İlk kez 31 Mart 1964 tarihinde sahnelenmeye başlayan Keşanlı Ali Destanı; Türkiye’nin 1960’lı yıllarda yaşadığı sosyal-ekonomik çatışmaları ve büyük şehir ikiliği çerçevesinde, oldukça geniş bir şahıs kadroyla işleyen müzikli bir oyundur. Bu piyes, Türk edebiyatında epik tiyatronun ilk örneği kabul edilir. Taner, bu eserinde Bertold Brecht’in epik tiyatrosu ile geleneksel Türk tiyatrosunun başarılı bir sentezini ortaya koyar.

Günümüze gelinceye kadar kitap olarak defalarca basılan Keşanlı Ali Destanı, sahnelenmeye başladıktan sonra Türk tiyatrosunda adeta bir “fenomen” haline gelmiştir.

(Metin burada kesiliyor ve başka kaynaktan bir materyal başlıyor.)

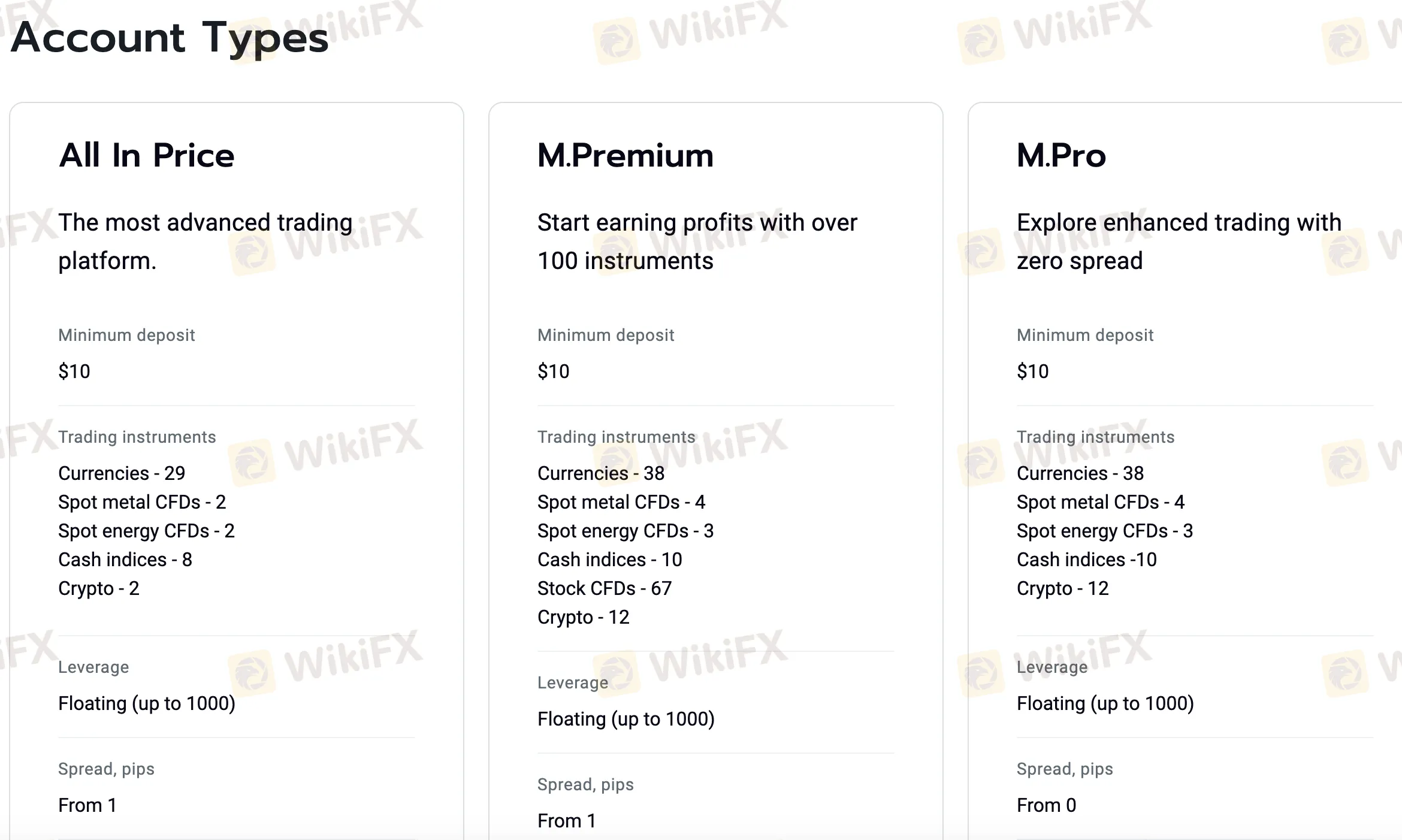Viewport: 1402px width, 840px height.
Task: Click Trading instruments label in M.Pro card
Action: 1095,437
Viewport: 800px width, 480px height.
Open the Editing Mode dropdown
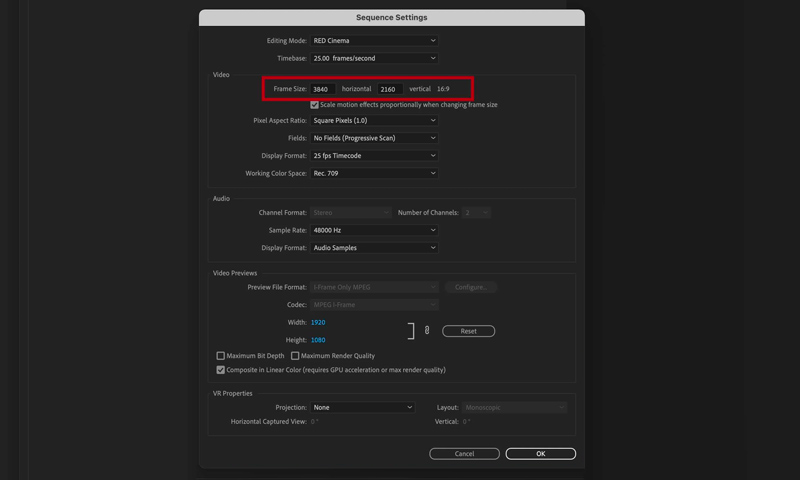click(374, 41)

Yurt içinde ve yurt dışında binlerce kez sahnelenen eser, dünyanın pek çok diline çevrilmiş, sinemaya ve dizi filme uyarlanmıştır.

Yazarın Keşanlı Ali Destanı dışındaki diğer piyeslerinden bazıları şunlardır: Günün Adamı (1953), Sersem Kocanın Kurnaz Karısı (1971, 1972 Türk Dil Kurumu Tiyatro Ödülü), Gözlerimi Kaparım Vazifemi Yaparım (1979), Fazilet Eczanesi (1982), Ayışığında Şamata (1987), Vatan Kurtaran Şaban (1989)…

Ölürse Ten Ölür Canlar Ölesi Değil (1979) ile hatıra, Düşsem Yollara Yollara (1979) ile gezi yazısı türünün seçkin örneklerini edebiyatımıza kazandıran Haldun Taner, fıkra türünde de pek çok esere imza atmıştır. Devekuşuna Mektuplar (1960), Hak Dost Diye Başlayalım Söze (1978), Yaz Boz Tahtası (1982), Berlin Mektupları (1984) yazarın bu türde kaleme aldığı eserlerden birkaçıdır.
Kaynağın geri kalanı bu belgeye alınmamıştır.